Navarro discusses eight major China Wars that, ironically enough considering his heavy-handed, one-sided analytical approach, he argues require "a better understanding of the complexities of the economic origins" so as to "lead to their peaceful resolution" (xix). These China Wars include what he describes as (1) the Not-So-Swashbuckling Piracy Wars, (2) The 21st Century Opium Wars, (3) The Air Pollution and Global Warming Wars, (4) The "Blood for Oil" Wars, (5) The New Imperialist Wars, (6) The Damnable Dam and Water Wars, (7) China's Wars from Within, and (8) China's Ticking Time Bombs.
It is not altogether clear why "any complete understanding of the coming China Wars" (p. 2) must begin with a discussion of the so-called `China Price', but that nevertheless is the starting point of the book. Navarro identified nine drivers that sustain what he calls the "weapon of mass production" - low-wage labor; lax health, safety, and environmental regulations; foreign direct investment (FDI) inflows; industrial network clustering; pervasive piracy and counterfeiting; undervalued currency; government subsidies; and protectionist tendencies. Without any truly contextual (e.g. attempting to understand the range of factors influencing the Chinese government's position on exchange rate system, or acknowledging the views of Nobel laureates in economics (Josephy Stiglitz and Robert Mundell) who cautioned against rapid re-valuation of the Chinese currency) or comparative (e.g. China's protectionist and purported neo-mercantilist tendencies pale in comparison to those of Japan in the 1980s and South Korea up to this day) frameworks, this first chapter holds little value except for the fact that Navarro relies on the implied causality of the China Price and export-led economic growth to pave the way for the arguments offered in the remainder of the book.

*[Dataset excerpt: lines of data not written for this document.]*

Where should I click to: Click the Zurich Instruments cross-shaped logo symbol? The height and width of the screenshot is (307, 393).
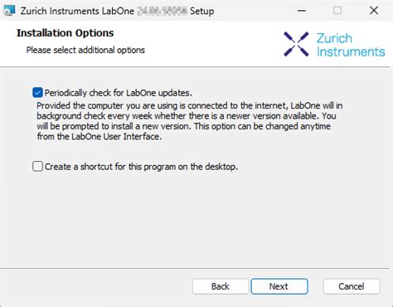[x=296, y=44]
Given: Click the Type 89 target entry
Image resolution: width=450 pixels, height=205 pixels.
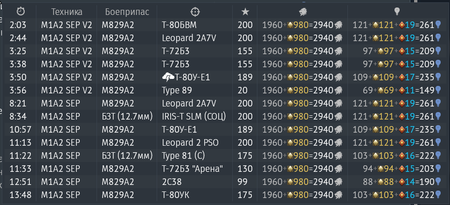Looking at the screenshot, I should 177,91.
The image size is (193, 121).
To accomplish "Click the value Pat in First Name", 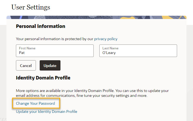I will click(x=22, y=53).
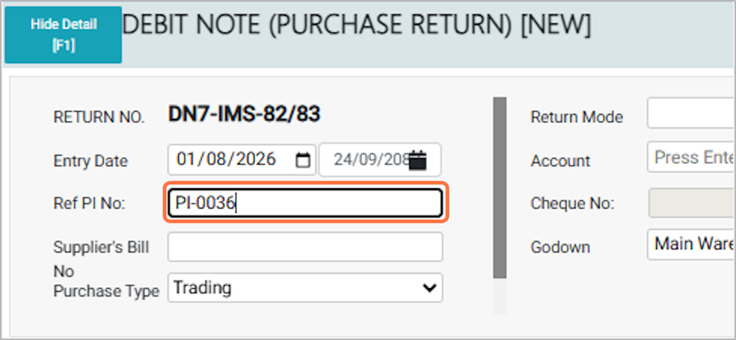Click the vertical scrollbar between form columns
The width and height of the screenshot is (736, 340).
499,188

Perhaps the least controversial chapter in the book may be the one dealing with the issue of widespread piracy and counterfeiting, though the near two-page exposition of fictional scenarios seems intended more as page filler and sensational highlighting of the problems than objective, detached scholarly analysis (of which this book is largely devoid). The importance of this particular topic, however, is undeniable, as has been documented by recent headline-grabbing news surrounding pet food and toothpaste exports from China. The author aptly (although very briefly) discusses the problems related to enforcement of intellectual property rights in China in terms of the inherent economic logic that leads to a vast discrepancy between policy and lawmaking at the center and enforcement at the local level; highlights divergent forms of piracy and counterfeiting ("ghost -shift," reverse-engineering, and "start-up counterfeiter" scenarios); and argues that the legal system of pirate (in)justice will only be addressed in more coherent fashion following the emergence of Chinese businesses with their own intellectual property to safeguard.
Air pollution and general environmental problems are the subject of Chapter 3. The author puts emphasis on China's reliance on coal as a primary source of energy and the contributory effect thereof on rising levels of air pollution, the alarming and accelerating onset of desertification and dust storms - related to over-cultivation, overgrazing, and deforestation - and the resulting impact on China and the world. The problem of effectively combating environmental pollution in China appears also linked to a large extent to questions of economic logic. As Navarro notes, "local officials either collude with corrupt local businesses or believe that nothing must be allowed to slow economic growth" (p. 61). Curiously enough, the obvious challenge and importance of these issues notwithstanding, Navarro chooses to (conveniently?) ignore even a simple mention of the various steps the Chinese government has taken to begin to address these issues.
Chapters 4 and 5 address the issue of energy and raw materials sourcing. From the author's point of view, China's growing thirst for oil is based on an amoral foreign policy ("just business, no politics") characterized by a preference for bilateral contracting (p. 72) rather than coordination and cooperation at the international oil market level, holds the distinct possibility of an accelerated arms race (i.e. guns for oil), leads to a ready embrace of dictatorial regimes, and heightens territorial disputes in the South China Sea. How strange that in enumerating these concerns, it did not occur to the author to reflect on U.S. foreign policy. After all, the "Blood for Oil" part of the title for Chapter 3 seems rather more appropriate for the U.S. than the Chinese case. If, up to this point, the reader has failed to notice Navarro's distinct bias, it comes powerfully to the fore in his discussion of the so-called "new imperialist" wars and "parasitic African adventure" of Chapter 5. Critiquing China (rightly or wrongly) for "using its amoral foreign policy and diplomatic powers at the United Nations to protect African dictators and strongmen from all manners of international pressures and sanctions" (p. 96) certainly does not amount to claiming a moral high ground for other countries, including the United States, for even cursory overview of U.S. foreign economic and strategic policies will inevitably point out similar self-interested attitudes by the U.S. government.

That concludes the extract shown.